Debemos tener en cuenta que en momentos de crisis, cuando por algún motivo el presupuesto familiar disminuye, se tiende a reducir el presupuesto de alimentación, y en estos casos es muy importante conocer bien las propiedades de los distintos alimentos para conseguir dar a la familia una dieta equilibrada y agradable a la vez que ahorramos todo lo posible.
Al escribir sobre este tema tenemos presente que los ingresos familiares son muy variables y que, sin embargo, muchos tienden al consumo de alimentos "de lujo". Sin embargo debemos tener bien claro que los productos más caros no tiene por qué ser los más nutritivos o los más sanos, aunque, normalmente, la mejor calidad suponga, por lo general, un precio más alto.
Lo que sí ha quedado demostrado es que aunque un aumento de la calidad suponga un incremento excesivo del precio, el producto es igualmente aceptado por los compradores.
Los factores de calidad que debe usted tener en cuenta al decidir comprar un producto o rechazarlo son: su contenido en componentes nutritivos, la higiene y sus propiedades organolépticas, aquellas que hacen el producto atractivo (aroma, sabor, textura, etc.).
Algunos son rápida y fácilmente evaluables pero otros, no tanto; por eso le aconsejamos que lea siempre las etiquetas del envasado con atención, ya que hoy en día son cada vez más informativas.
Por otra parte, conviene que tenga usted algunas nociones de nutrición para poder componer menús equilibrados a precio correcto.
Tenga usted en cuenta también el factor higiene, aunque esto es más difícil de evaluar ya que los defectos pueden estar ocultos (aditivos nocivos, contaminaciones por manipulación o por bacterias...)
Piense también en el uso que va a hacer del producto.

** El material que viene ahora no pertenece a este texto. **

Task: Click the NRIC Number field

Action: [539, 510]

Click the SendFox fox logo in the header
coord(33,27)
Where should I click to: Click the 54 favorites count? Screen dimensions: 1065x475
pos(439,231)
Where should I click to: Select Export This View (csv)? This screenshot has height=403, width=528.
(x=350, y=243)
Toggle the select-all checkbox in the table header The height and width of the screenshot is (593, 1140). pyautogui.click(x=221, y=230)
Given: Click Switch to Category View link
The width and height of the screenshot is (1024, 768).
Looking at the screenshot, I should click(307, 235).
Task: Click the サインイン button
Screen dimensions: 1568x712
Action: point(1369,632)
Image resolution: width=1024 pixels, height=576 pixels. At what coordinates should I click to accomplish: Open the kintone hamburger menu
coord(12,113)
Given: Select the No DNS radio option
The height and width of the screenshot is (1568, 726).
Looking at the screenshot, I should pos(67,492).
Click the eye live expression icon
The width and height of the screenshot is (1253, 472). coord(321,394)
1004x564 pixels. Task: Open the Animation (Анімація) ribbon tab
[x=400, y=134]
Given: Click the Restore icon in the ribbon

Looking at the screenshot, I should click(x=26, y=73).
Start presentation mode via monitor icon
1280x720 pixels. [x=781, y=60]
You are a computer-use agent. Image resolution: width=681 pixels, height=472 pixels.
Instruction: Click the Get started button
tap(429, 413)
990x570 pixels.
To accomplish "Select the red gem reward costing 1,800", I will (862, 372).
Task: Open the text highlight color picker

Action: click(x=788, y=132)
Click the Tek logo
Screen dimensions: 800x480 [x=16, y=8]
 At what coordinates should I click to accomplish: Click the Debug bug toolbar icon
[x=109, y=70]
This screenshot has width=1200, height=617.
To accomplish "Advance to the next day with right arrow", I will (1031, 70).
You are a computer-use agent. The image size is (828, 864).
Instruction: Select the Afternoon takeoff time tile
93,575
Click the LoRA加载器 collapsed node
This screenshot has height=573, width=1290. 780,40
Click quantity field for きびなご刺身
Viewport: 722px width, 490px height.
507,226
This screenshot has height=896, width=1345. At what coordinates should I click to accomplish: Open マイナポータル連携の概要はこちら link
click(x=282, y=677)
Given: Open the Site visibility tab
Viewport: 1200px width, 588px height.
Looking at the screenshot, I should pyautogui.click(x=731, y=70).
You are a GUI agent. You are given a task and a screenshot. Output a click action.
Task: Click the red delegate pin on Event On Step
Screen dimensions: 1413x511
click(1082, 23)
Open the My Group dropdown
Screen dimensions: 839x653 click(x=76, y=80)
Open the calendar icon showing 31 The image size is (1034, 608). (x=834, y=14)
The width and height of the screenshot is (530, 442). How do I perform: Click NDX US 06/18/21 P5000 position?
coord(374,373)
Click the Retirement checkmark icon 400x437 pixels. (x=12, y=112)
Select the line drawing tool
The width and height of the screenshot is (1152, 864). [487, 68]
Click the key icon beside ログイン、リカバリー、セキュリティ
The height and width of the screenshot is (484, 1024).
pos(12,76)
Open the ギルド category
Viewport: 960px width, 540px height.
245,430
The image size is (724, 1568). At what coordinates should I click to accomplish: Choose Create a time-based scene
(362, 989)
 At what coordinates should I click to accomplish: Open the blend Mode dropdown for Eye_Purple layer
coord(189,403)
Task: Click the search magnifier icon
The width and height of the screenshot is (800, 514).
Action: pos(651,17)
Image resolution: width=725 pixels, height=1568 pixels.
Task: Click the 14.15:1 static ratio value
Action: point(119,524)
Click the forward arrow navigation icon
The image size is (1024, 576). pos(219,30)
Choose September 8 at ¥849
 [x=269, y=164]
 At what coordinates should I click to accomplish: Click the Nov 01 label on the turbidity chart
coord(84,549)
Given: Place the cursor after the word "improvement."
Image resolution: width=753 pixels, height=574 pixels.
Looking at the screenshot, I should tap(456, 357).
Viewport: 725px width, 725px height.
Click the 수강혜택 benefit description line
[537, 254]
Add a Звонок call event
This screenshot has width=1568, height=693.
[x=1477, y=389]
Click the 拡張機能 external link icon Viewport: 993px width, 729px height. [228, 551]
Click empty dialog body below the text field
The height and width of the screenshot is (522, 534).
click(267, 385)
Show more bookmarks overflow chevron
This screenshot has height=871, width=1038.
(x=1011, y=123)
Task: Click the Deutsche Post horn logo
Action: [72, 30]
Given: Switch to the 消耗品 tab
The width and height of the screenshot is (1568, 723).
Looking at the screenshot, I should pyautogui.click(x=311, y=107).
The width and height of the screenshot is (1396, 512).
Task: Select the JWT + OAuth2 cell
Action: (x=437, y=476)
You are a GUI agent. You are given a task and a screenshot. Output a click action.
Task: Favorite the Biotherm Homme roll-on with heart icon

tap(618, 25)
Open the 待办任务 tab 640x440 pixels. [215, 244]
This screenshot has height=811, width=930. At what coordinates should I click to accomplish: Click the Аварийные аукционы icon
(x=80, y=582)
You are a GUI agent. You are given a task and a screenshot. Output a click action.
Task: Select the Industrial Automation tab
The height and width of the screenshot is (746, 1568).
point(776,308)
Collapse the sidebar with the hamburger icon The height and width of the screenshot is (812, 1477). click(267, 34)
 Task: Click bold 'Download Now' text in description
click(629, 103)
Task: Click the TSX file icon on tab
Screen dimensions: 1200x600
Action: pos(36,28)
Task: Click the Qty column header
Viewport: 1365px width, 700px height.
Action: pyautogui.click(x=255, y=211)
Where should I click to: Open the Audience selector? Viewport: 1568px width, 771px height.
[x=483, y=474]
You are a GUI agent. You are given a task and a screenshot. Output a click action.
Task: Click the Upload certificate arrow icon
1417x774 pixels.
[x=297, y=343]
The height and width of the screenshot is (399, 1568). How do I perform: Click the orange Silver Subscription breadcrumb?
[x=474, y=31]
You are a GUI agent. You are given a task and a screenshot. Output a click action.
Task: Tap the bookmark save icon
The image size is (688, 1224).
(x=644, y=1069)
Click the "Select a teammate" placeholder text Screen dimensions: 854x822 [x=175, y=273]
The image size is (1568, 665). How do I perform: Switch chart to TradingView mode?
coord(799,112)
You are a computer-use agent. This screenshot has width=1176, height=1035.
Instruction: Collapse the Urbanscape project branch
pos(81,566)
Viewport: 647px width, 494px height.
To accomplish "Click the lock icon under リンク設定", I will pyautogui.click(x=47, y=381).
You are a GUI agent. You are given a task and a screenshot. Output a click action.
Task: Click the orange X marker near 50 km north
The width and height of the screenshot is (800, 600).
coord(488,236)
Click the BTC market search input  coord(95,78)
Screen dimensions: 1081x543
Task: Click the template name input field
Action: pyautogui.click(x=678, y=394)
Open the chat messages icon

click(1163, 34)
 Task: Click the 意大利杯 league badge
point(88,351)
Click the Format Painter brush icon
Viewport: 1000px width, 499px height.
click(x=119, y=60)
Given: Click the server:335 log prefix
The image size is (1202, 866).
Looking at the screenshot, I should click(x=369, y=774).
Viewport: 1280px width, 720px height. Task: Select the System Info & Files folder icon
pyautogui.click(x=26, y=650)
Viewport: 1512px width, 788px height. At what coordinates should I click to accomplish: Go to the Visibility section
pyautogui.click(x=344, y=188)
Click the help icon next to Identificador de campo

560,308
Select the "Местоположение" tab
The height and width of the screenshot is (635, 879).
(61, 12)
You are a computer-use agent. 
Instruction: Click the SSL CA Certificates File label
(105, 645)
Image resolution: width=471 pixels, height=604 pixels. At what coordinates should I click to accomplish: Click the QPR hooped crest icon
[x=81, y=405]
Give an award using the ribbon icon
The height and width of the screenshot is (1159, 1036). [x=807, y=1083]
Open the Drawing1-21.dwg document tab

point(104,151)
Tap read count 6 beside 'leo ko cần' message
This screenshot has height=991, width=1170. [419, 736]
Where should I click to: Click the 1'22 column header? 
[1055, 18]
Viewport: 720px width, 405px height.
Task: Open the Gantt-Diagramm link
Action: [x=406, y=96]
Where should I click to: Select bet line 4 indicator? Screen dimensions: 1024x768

Por ejemplo, si usted compra huevos de la mejor calidad o de mayor calibre, destínelos ser comidos enteros o fritos; pero si se van a utilizar para rebozar o para otros usos culinarios, pueden ser adecuados los de menos calibre que resultarán más baratos.
Las técnicas en el tratamiento de alimentos hacen que no siempre convenga decidirse por alimentos frescos. Así, por ejemplo, hay verduras congeladas que resultan casi mejores que las frescas y suponen un ahorro para el bolsillo y en lo que respecta al tiempo y al trabajo culinario. Téngalo también en cuenta a la hora de tomar una decisión.
Procure una educación adecuada del paladar y de las costumbres alimentarias de su familia ya que los niños son muy reacios a los cambios: por eso es conveniente que desde el momento en que puedan, diversifiquen lo más posible su alimentación y prueben nuevos sabores y texturas.
Las modas son otro problema con el que el ama de casa debe enfrentarse. Por publicidad o por otras causas, se van introduciendo algunos alimentos demandados en principio más bien por los niños, y que no resultan ser los más adecuados para su dieta. por su composición ni convenientes por su precio. Lea las etiquetas y sopese si merece la pena. A veces es bueno variar y no encasillarse en las costumbres, como ya hemos señalado antes.
Recuerde que hay muchos alimentos que pueden prepararse con antelación y congelarse; eso le ayudará si usted trabaja fuera de casa y no tiene tiempo de cocinar a diario.